Reality is, this is not just about dollars — it’s about preventing a public health crisis. However, the Trump administration is correct that doling out billions to Big Pharma by adding GLP-1s to Medicare and Medicaid is not the answer.
We should applaud the current administration for continuing to protect our taxpayer money, but responsible spending and public access to care don’t have to be mutually exclusive. In fact, they go hand-in-hand. Failing to provide access to affordable GLP-1s will undoubtedly drive-up long-term healthcare costs. These are not gimmicky weight-loss medications. They are real treatments that reduce risk for conditions like heart disease, diabetes, hypertension, respiratory disorders and more — conditions that can lead to life-altering and costly disabilities. Simply put, by ignoring access, we risk trading today’s savings for tomorrow’s expenses.
President Trump’s decision to let taxpayers off the hook is the right one. Now, the administration should jump at the opportunity to go further. We need to recognize the barriers to access and restore pathways to compounded GLP-1s. These medications can — and should — remain available as a lower-cost alternative for the millions who need them. (RELATED: MIKE BURGESS: Beware Of Fake Ozempic-Style Drugs)
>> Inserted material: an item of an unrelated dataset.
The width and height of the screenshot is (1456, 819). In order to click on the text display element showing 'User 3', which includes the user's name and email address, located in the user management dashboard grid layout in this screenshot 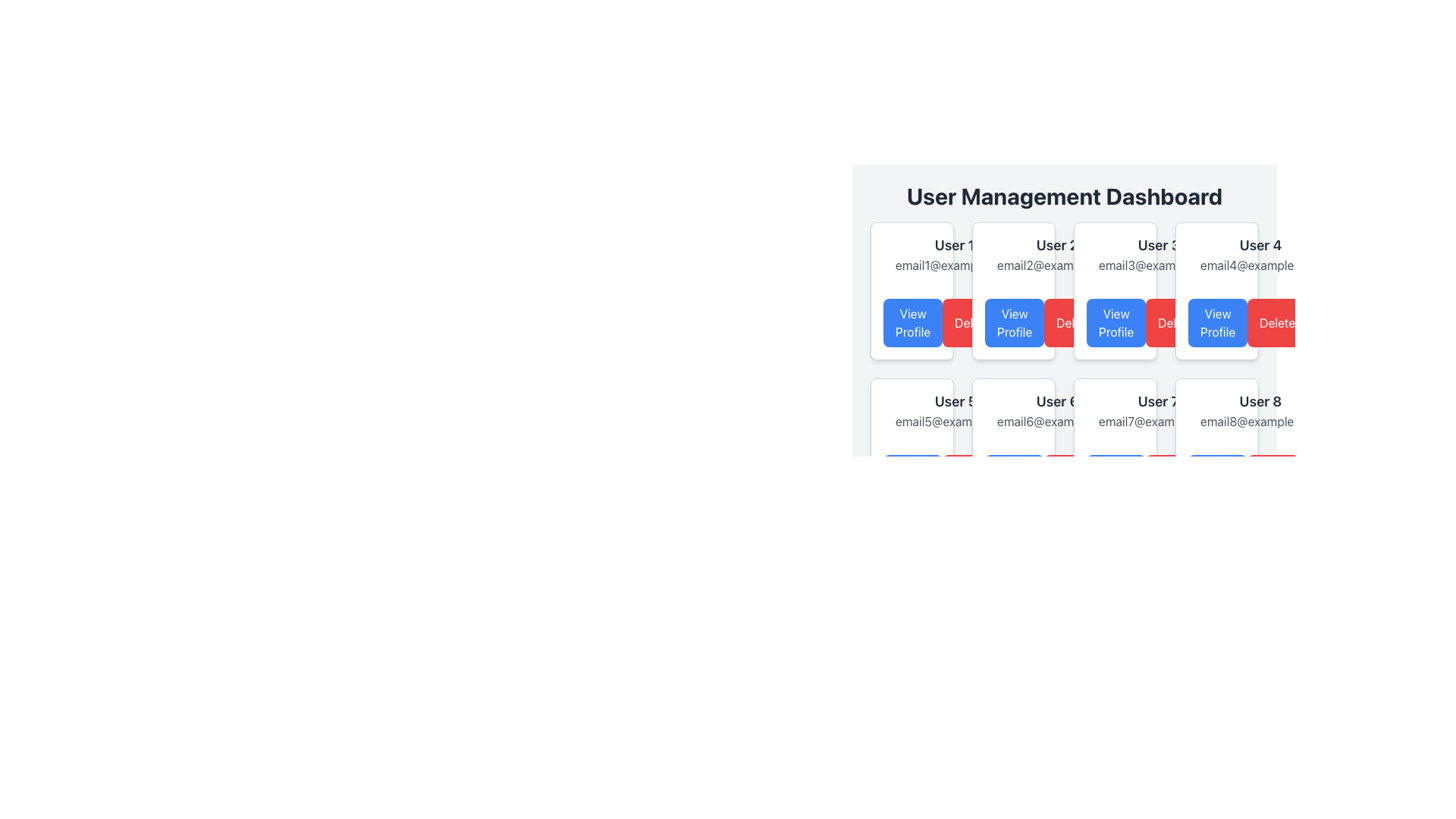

The FDA has a responsibility to protect public health. That includes ensuring medications are safe — but also accessible. Ending access to compounded alternatives while commercial options remain unaffordable helps no one except the pharmaceutical giants.
Let’s not lose sight of what matters most. Saving $35 billion is smart policy. But saving $35 billion in the near-term, ensuring Americans can still access medications they need and protecting future dollars in the process? That’s even smarter.
Sean Spicer served as the 30th White House press secretary and is the host of The Sean Spicer Show.